Intel : entre percée technologique et soutien présidentiel, le géant des puces reprend des couleurs

L’action Intel a connu une flambée remarquable jeudi, bondissant de 6,5 % dans des volumes d’échanges particulièrement nourris, avant de gagner encore 2 % lors des transactions électroniques après la clôture. Ce regain d’intérêt soudain des investisseurs ne doit rien au hasard. Il fait suite à une convergence d’événements favorables : une présentation technique rassurante lors du CES 2026 et un adoubement politique de premier plan venant directement de la Maison Blanche. Pour le marché, en quête de preuves tangibles du redressement du groupe, ces signaux semblent valider la nouvelle stratégie du fondeur.

Le pari industriel de la gravure 18A porte ses fruits

Au cœur de cette dynamique boursière se trouve le lancement officiel des processeurs Core Ultra Series 3, surnommés « Panther Lake ». C’est une étape cruciale pour l’entreprise de Santa Clara, car ces puces sont les premières à bénéficier du procédé de fabrication 18A, une technologie de gravure en dessous de 2 nanomètres développée et empaquetée sur le sol américain.
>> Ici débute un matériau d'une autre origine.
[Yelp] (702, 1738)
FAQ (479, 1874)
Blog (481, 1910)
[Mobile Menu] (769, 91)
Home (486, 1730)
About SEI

Plus qu’une simple annonce produit, cette commercialisation démontre que le pari industriel audacieux et coûteux d’Intel commence à payer.

La disponibilité réelle de ces composants prouve que les problèmes de production appartiennent au passé et que l’écart technologique avec les concurrents se réduit drastiquement. Ces avancées positionnent également Intel comme un acteur sérieux sur le segment très convoité des PC optimisés pour l’intelligence artificielle. Face à ces éléments concrets, les analystes revoient leur copie : le cabinet Melius Research a ainsi relevé sa recommandation à l’achat avec un objectif de cours à 50 dollars, actant la crédibilité retrouvée du groupe.
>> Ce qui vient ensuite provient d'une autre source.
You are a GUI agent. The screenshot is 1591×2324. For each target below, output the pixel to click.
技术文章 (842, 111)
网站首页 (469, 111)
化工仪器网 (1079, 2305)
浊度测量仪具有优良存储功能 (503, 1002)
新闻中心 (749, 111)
Un signal fort envoyé par les investisseurs institutionnels

L’analyse technique des mouvements boursiers révèle une accumulation agressive qui dépasse la simple spéculation des particuliers. Avec un volume explosif de 164 millions de titres échangés — soit près du double de la moyenne trimestrielle de 89 millions — ce sont bien les investisseurs institutionnels qui sont à la manœuvre. Cette pression acheteuse massive a permis au titre de briser d’anciennes résistances techniques pour atteindre un plus haut sur 52 semaines à 44,57 dollars.

Cette configuration suggère une entrée stratégique de la « smart money », cherchant à absorber l’offre existante pour créer un nouveau seuil de support. La montée vigoureuse du cours a également provoqué un phénomène de « short squeeze », forçant les vendeurs à découvert à racheter leurs positions en urgence, amplifiant ainsi la hausse.

L’État actionnaire et la bénédiction de la Maison Blanche

À cette réussite industrielle s’ajoute une dimension éminemment politique. Donald Trump a personnellement salué les performances de l’entreprise via un message sur Truth Social, qualifiant le PDG Lip-Bu Tan de dirigeant « très efficace » à l’issue d’une rencontre entre les deux hommes. Le président américain s’est félicité de ce qu’il considère comme une victoire du « Made in USA » dans le secteur stratégique des semi-conducteurs.

Il faut rappeler que l’État fédéral est désormais un actionnaire de poids, détenant 10 % du capital d’Intel suite à un investissement de 8,9 milliards de dollars, issu de la conversion de subventions du CHIPS Act. Une opération pour l’heure très lucrative pour le contribuable américain, puisque la valorisation de cette participation a grimpé de 75 % depuis l’annonce de l’investissement, dépassant désormais les 18 milliards de dollars. Donald Trump n’a pas manqué de souligner que le gouvernement avait réalisé là une excellente affaire financière en seulement quatre mois.

Une gouvernance stabilisée après une période de turbulences

Ce climat d’euphorie tranche avec les difficultés récentes traversées par le groupe. Lip-Bu Tan, qui a remplacé Pat Gelsinger au poste de PDG en mars dernier, a dû naviguer en eaux troubles, entre pertes de parts de marché face à Nvidia et AMD et plans de licenciements massifs touchant des milliers d’employés. Le dirigeant a également dû faire preuve de pragmatisme en ralentissant la production aux États-Unis et en Europe, repoussant notamment l’ouverture de l’usine de l’Ohio à l’horizon 2030-2031.

Même les relations avec l’exécutif se sont apaisées. Après avoir un temps réclamé la démission de Tan en raison de ses investissements passés dans la technologie chinoise, Donald Trump loue désormais son parcours et son « histoire incroyable ». Si l’optimisme est de retour, la véritable épreuve du feu aura lieu le 22 janvier prochain lors de la publication des résultats financiers. Les marchés attendent de voir si ce redressement boursier spectaculaire sera confirmé par des fondamentaux économiques solides.